● What the exercise asks: Could you please return each line of the data that has the word "Open"?

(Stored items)
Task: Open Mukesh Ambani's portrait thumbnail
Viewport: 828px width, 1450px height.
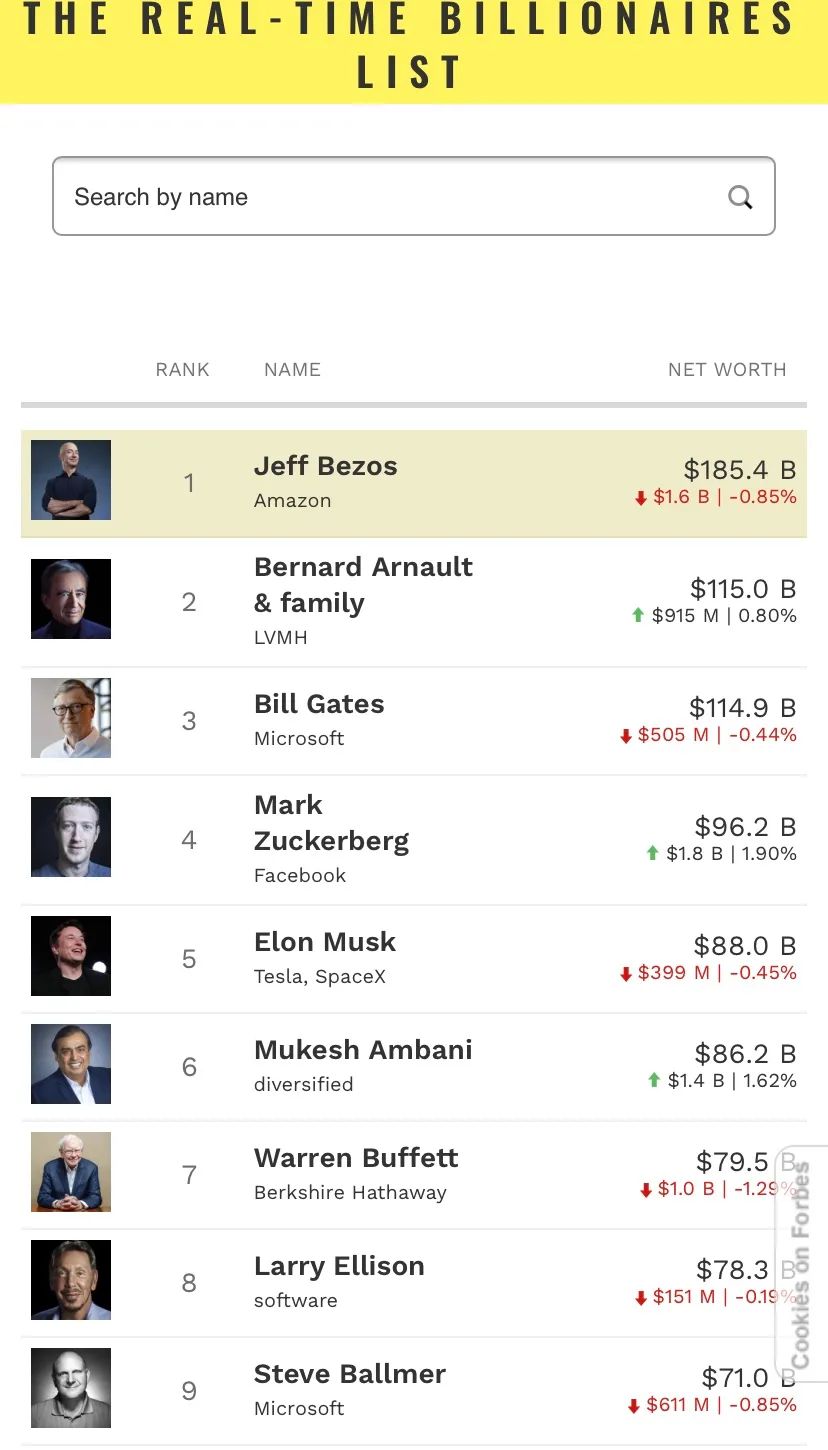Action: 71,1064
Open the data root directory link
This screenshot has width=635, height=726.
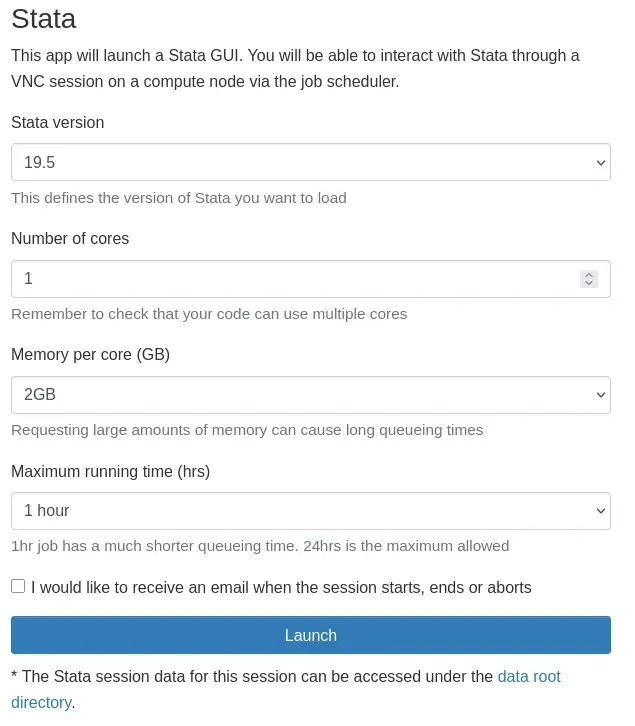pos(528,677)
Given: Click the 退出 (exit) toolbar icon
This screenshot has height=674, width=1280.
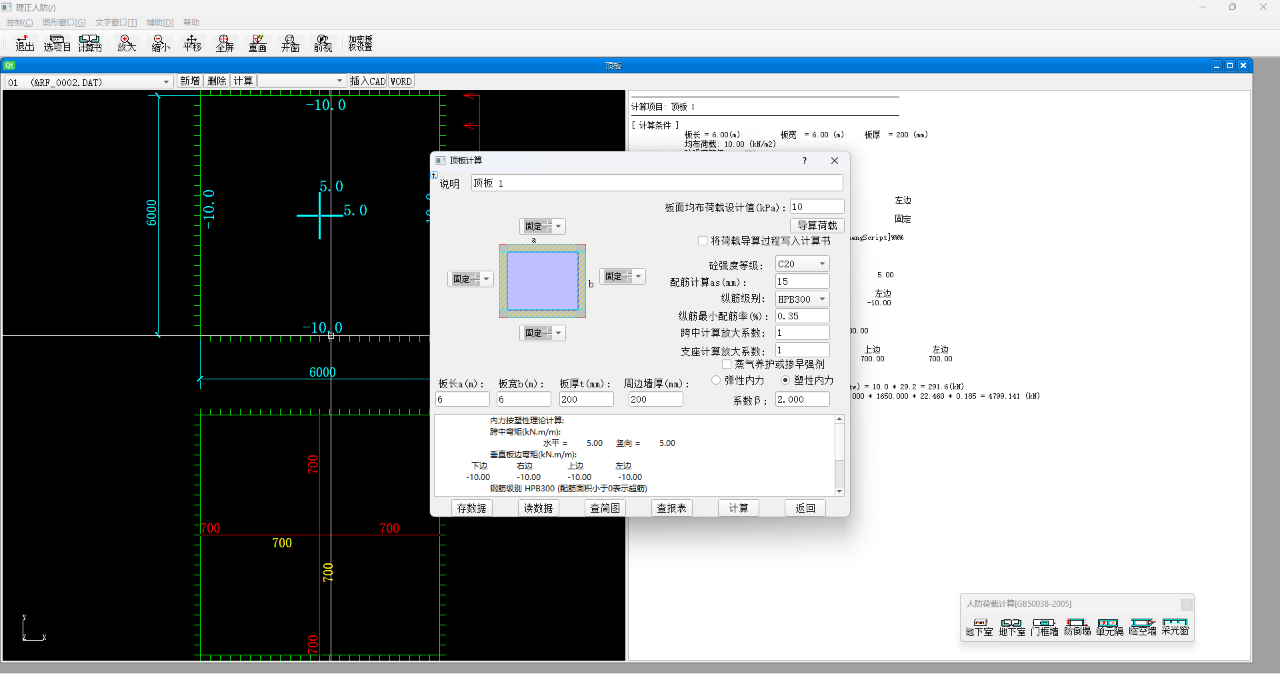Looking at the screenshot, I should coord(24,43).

● Your solution:
Task: Open Mukesh Ambani's portrait thumbnail
Open the data root directory link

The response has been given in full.